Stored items
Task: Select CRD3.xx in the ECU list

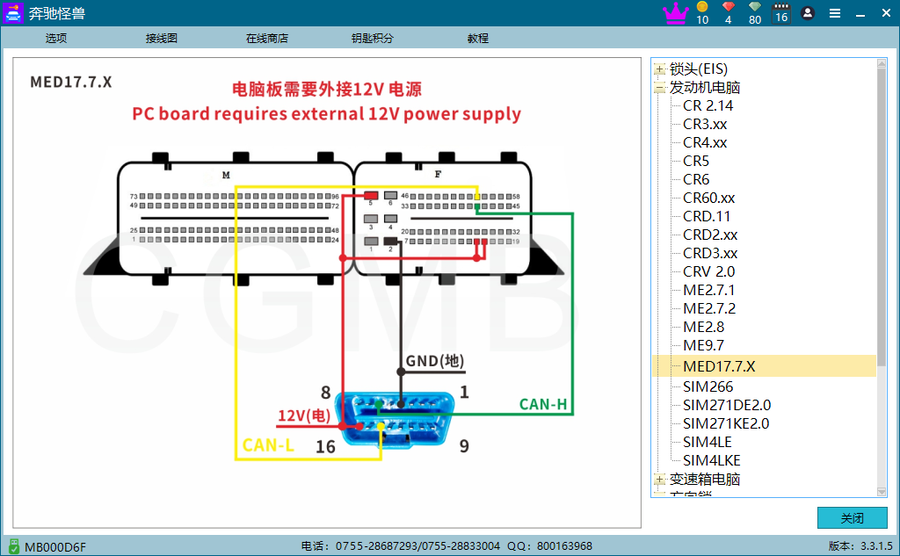Action: 710,253
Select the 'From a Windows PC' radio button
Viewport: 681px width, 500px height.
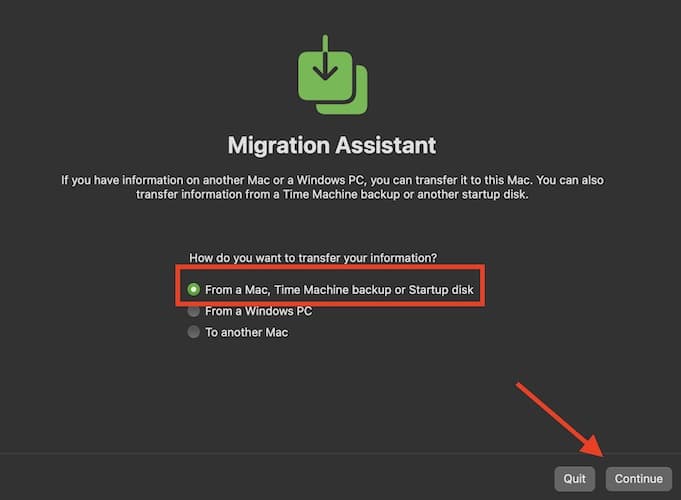pos(194,311)
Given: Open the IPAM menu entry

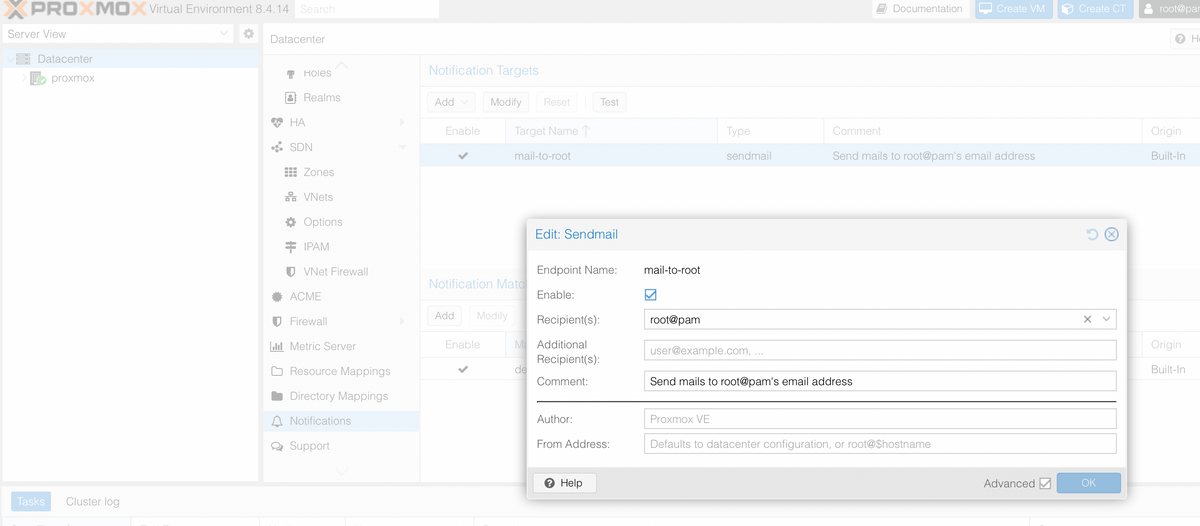Looking at the screenshot, I should (316, 246).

● TASK DESCRIPTION
An exact transcription is needed, covering the line with "Viewport: 681px width, 500px height." and every line after it to the end of the entries, but not the pictures.

● SOLUTION
Viewport: 681px width, 500px height.
pos(194,311)
Given: Open the IPAM menu entry

Looking at the screenshot, I should (316, 246).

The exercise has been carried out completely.